According to an article in the Sunday Mail entitled, “Vote #1 16 and Give Our Youth Their Say”, the South Australian Youth Affairs Council has responded to Business SA’s campaign to halt the disastrous mass exodus of youth from the state by pushing the State government to lower the voting age to sixteen.
The proposition has had a mixed response from the state’s major political parties. It has garnered support from the Australian Greens, and has had received an ambiguous nod of approval from the Labour Party, although Jay Weatherill has admitted that “Labour has no plans to take such a policy to this election.”
By contrast, the SA Liberal Party has reaffirmed its decision to leave the voting age where it is. Meanwhile, Nick Xenophon concurred but added that eighteen-year-olds need better education to be better voters.
Young people have often been used as pawns by the far left. They are perfectly prepared to “let children speak for adults” when the views they espouse align with their position. They are decidedly less willing when it doesn’t. Indeed, part of the motivation for giving sixteen-year-olds the vote is that they are far more likely to be fooled into voting for the kind of lunatic, far-left policies that most reasonable adults won’t.
Teenagers lack the cognitive development, life experience, and emotional maturity to make wise and informed decisions. For all their merits, young people can be reckless, impulsive, and self-centred. As a consequence, they often act without considering the long-term consequences their actions have on themselves or others.
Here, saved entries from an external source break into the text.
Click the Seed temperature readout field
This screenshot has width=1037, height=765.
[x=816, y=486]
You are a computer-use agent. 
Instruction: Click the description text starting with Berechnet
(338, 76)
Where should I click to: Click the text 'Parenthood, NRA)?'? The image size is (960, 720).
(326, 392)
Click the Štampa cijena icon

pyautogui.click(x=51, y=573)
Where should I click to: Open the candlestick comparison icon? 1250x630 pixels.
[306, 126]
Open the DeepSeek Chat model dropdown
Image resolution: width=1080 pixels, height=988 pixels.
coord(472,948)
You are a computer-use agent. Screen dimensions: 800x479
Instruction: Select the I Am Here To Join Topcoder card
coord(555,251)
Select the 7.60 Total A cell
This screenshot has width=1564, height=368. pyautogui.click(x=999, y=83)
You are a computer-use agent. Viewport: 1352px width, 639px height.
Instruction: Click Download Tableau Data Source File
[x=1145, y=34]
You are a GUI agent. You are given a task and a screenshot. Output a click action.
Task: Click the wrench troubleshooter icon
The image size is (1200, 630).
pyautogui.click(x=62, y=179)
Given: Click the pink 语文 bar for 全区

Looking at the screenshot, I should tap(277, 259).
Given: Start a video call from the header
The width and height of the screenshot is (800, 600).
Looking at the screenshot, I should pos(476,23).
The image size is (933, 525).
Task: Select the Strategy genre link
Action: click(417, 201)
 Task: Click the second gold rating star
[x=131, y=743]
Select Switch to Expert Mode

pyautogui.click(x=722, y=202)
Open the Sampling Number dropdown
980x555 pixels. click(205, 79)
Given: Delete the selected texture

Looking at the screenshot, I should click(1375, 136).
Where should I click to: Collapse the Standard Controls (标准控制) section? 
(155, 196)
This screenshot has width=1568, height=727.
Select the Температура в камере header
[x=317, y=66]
In Britain, those who wish to lower the voting age typically talk about “seeding respect for the political process” and “increasing civic engagement.” However, lowering the voting age is not the way to do this. The true answer to “seeding respect for the political process” and “increasing civic engagement” is to educate youth on the political process, and foster a culture of responsibility and community engagement. As the conservative Youtube star, Roaming Millennial reminded her audiences, voting is a responsibility, not just a right.